[Start of Page text]
Visit Scott's website - Reflections of the One Life, where other essays may be read and videos watched on-line.

See Scott's entry on the Western Writers page.

Notice that life is a symphony of sights, sounds, smells, sensations, thoughts, feelings, states, and experiences. Notice that the beautiful music of this symphony can only be fully realized when there is no self pretending to be the conductor.

 Notice how beautiful and big, and yet how empty, the space around you is when you go outside. It never ends. It embraces you.

Notice that there are no problems until a thought reaches up to label something within your field of awareness as a “problem.” “Problems” are perfectly designed to keep self-centeredness in place because you get to think about them, analyze them, and complain to yourself and others about them, including about how you are or are not overcoming them. This keeps the focus on you. Life is simply happening. It is not happening to you. It is happening whether you resist it or welcome it. You only think it is happening to you. This mode of thinking helps you keep the dream of a separate self alive.
[End of Page text]
### Stated exercise 1
Put everything in the entries below, from the line containing "Viewport: 1072px width, 689px height." down to the line containing "pos(591,96)", into a numbered list, leaving out any blank lines.
[Start of Data to use]
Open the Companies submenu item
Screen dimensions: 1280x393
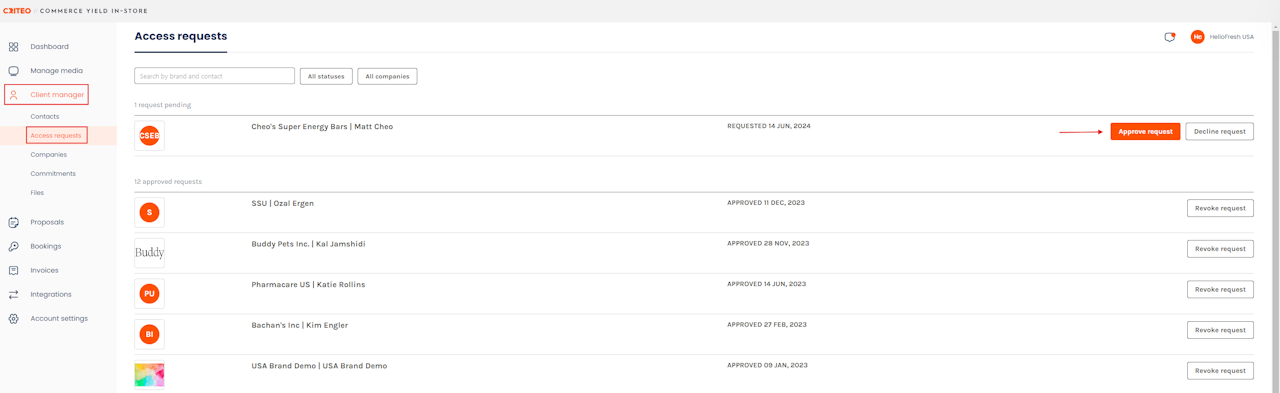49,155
[End of Data to use]
[Start of Data to use]
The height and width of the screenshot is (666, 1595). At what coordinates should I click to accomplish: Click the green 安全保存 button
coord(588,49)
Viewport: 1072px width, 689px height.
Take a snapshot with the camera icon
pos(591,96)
[End of Data to use]
### Stated exercise 2
Edit everything in the passage on noticing life from "Notice that life" down to "be the conductor.", and write it out with "symphony" changed to "orchestra".

### Full output 1
1. Viewport: 1072px width, 689px height.
2. Take a snapshot with the camera icon
3. pos(591,96)

### Full output 2
Notice that life is a orchestra of sights, sounds, smells, sensations, thoughts, feelings, states, and experiences. Notice that the beautiful music of this orchestra can only be fully realized when there is no self pretending to be the conductor.